··· Excerpted data

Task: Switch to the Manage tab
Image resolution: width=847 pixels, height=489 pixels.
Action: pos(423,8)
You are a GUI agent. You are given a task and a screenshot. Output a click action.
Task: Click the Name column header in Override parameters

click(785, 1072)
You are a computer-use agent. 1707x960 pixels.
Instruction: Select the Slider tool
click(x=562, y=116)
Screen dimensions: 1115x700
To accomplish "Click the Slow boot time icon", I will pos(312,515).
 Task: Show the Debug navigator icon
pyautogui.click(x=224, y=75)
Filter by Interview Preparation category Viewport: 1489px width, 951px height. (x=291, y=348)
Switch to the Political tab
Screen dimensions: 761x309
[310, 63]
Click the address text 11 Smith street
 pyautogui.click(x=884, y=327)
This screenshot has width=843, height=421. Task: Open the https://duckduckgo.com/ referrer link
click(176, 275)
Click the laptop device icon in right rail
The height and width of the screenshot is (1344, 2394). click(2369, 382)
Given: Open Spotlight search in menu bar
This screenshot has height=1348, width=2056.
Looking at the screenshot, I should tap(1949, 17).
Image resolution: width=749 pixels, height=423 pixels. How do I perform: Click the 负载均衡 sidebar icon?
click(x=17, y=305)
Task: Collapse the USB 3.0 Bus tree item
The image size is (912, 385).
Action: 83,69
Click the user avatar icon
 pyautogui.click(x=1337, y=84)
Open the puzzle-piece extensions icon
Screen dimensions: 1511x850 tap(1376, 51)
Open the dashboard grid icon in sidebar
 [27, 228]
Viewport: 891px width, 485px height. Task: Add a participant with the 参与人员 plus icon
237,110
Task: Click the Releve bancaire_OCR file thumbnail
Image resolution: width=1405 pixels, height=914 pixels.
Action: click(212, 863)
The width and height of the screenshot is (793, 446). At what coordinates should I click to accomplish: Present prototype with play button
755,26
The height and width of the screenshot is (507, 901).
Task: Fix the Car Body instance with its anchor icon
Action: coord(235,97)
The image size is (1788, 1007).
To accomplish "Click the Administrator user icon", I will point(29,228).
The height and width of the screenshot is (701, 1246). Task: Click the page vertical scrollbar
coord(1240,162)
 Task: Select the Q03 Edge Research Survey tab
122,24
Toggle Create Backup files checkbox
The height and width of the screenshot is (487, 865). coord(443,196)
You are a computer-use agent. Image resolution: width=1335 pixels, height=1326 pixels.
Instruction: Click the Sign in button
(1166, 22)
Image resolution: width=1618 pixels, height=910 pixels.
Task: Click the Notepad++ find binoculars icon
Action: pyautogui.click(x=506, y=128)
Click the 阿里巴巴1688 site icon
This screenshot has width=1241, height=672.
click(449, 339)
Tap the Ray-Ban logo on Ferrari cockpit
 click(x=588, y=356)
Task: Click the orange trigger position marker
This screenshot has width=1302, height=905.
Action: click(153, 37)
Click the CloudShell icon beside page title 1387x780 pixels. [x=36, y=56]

······

#### The task:
The material above needs to be copied out in full, exactly as given.

#### Output below:
Task: Switch to the Manage tab
Image resolution: width=847 pixels, height=489 pixels.
Action: pos(423,8)
You are a GUI agent. You are given a task and a screenshot. Output a click action.
Task: Click the Name column header in Override parameters

click(785, 1072)
You are a computer-use agent. 1707x960 pixels.
Instruction: Select the Slider tool
click(x=562, y=116)
Screen dimensions: 1115x700
To accomplish "Click the Slow boot time icon", I will pos(312,515).
 Task: Show the Debug navigator icon
pyautogui.click(x=224, y=75)
Filter by Interview Preparation category Viewport: 1489px width, 951px height. (x=291, y=348)
Switch to the Political tab
Screen dimensions: 761x309
[310, 63]
Click the address text 11 Smith street
 pyautogui.click(x=884, y=327)
This screenshot has width=843, height=421. Task: Open the https://duckduckgo.com/ referrer link
click(176, 275)
Click the laptop device icon in right rail
The height and width of the screenshot is (1344, 2394). click(2369, 382)
Given: Open Spotlight search in menu bar
This screenshot has height=1348, width=2056.
Looking at the screenshot, I should tap(1949, 17).
Image resolution: width=749 pixels, height=423 pixels. How do I perform: Click the 负载均衡 sidebar icon?
click(x=17, y=305)
Task: Collapse the USB 3.0 Bus tree item
The image size is (912, 385).
Action: 83,69
Click the user avatar icon
 pyautogui.click(x=1337, y=84)
Open the puzzle-piece extensions icon
Screen dimensions: 1511x850 tap(1376, 51)
Open the dashboard grid icon in sidebar
 [27, 228]
Viewport: 891px width, 485px height. Task: Add a participant with the 参与人员 plus icon
237,110
Task: Click the Releve bancaire_OCR file thumbnail
Image resolution: width=1405 pixels, height=914 pixels.
Action: click(212, 863)
The width and height of the screenshot is (793, 446). At what coordinates should I click to accomplish: Present prototype with play button
755,26
The height and width of the screenshot is (507, 901).
Task: Fix the Car Body instance with its anchor icon
Action: coord(235,97)
The image size is (1788, 1007).
To accomplish "Click the Administrator user icon", I will point(29,228).
The height and width of the screenshot is (701, 1246). Task: Click the page vertical scrollbar
coord(1240,162)
 Task: Select the Q03 Edge Research Survey tab
122,24
Toggle Create Backup files checkbox
The height and width of the screenshot is (487, 865). coord(443,196)
You are a computer-use agent. Image resolution: width=1335 pixels, height=1326 pixels.
Instruction: Click the Sign in button
(1166, 22)
Image resolution: width=1618 pixels, height=910 pixels.
Task: Click the Notepad++ find binoculars icon
Action: pyautogui.click(x=506, y=128)
Click the 阿里巴巴1688 site icon
This screenshot has width=1241, height=672.
click(449, 339)
Tap the Ray-Ban logo on Ferrari cockpit
 click(x=588, y=356)
Task: Click the orange trigger position marker
This screenshot has width=1302, height=905.
Action: click(153, 37)
Click the CloudShell icon beside page title 1387x780 pixels. [x=36, y=56]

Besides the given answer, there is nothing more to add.